Re: La religion, mon ignorance, l'ecole et les évangéliques
Publié : mar. 30 nov. 2010, 16:15
Le thomisme n'est pas substantiellement aristotélicien.L'aristotélisme (et le thomisme qui l'a incorporé au christianisme) est une philosophie réaliste, au contraire, tandis que le platonisme part des Idées des choses.
Le monde de St Thomas est un monde fait de causalités, Dieu étant la cause première qui crée à partir de causes secondes, et dont les effets (naturels) sont intrinsèquement dépendant de leur cause (surnaturelle).
A ce sujet Pierre Gire écrit : "St Thomas réussit à enchâsser une certaine cosmologie aristotélicienne dans un schéma néo platonicien selon une perspective créationniste qui fait interférer sans illogisme la nature et la grâce."
D'autre part, chez St Thomas la théorie de l'analogie permettant d'expliquer la dépendance, la ressemblance en même temps que la dissemblance que les créatures ont avec leur créateur, domine tout son système, or c'est une théorie qui n'est pas aristotélicienne comme l'a montré Pierre Aubenque, tout simplement parce que le monde naturel tel qu'Aristote le voit est fondamentalement auto-suffisant.
Et cette théorie de l'analogie se manifeste deux de façons chez St Thomas, d'abord par l'essence vu comme un "réceptacle" déterminant le degré de ressemblance que la créature à avec Dieu : plus elle a d'essence plus elle est "conforme" à Dieu. Cette vision de l'essence se trouve chez le Pseudo Denys et les platoniciens. D'autre part, elle se manifeste aussi par l'acte d'être (l'esse), qui est la découverte majeure de St Thomas. Dieu envisagé comme pure acte d'être (et non plus comme une forme même infinie) donne aux créatures de participer à son acte d'être. Ainsi, les créatures ayant en permanence besoin de l'acte d'être divin pour être maintenues hors du néant sont entièrement dépendantes de Dieu. La conséquence est donc que Dieu est aussi au coeur des créatures.

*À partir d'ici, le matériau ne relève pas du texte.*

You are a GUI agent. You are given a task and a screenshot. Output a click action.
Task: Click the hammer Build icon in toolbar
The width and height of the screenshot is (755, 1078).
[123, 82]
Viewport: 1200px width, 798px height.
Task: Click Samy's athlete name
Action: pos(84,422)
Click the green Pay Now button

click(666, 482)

Il n'en est pas ainsi chez Aristote où les substances ont une consistance en elles mêmes par la forme qu'elles possèdent, alors que chez St Thomas la créature est toujours mendiante de l'acte d'être.
L'univers de St Thomas est beaucoup plus proche du Dieu Soleil Illuminateur de St Augustin et des platoniciens que du premier moteur aristotélicien qui ne crée rien.
Tout à fait, mais le nominalisme est une tendance de l'aristotélisme. L'intellect médiéval a parfois été séduit par l'illusion de maitrise de la réalité que peut donner le système aristotélicien, mais cela n'a pas été le cas de St Thomas.Le nominalisme date du Moyen Âge, il en est beaucoup question dans le livre "Le nom de la rose" (le nom n'est pas la chose), mais ça n'a rien à voir avec la philosophie recommandée par l'Église, qui est l'aristotélo-thomisme.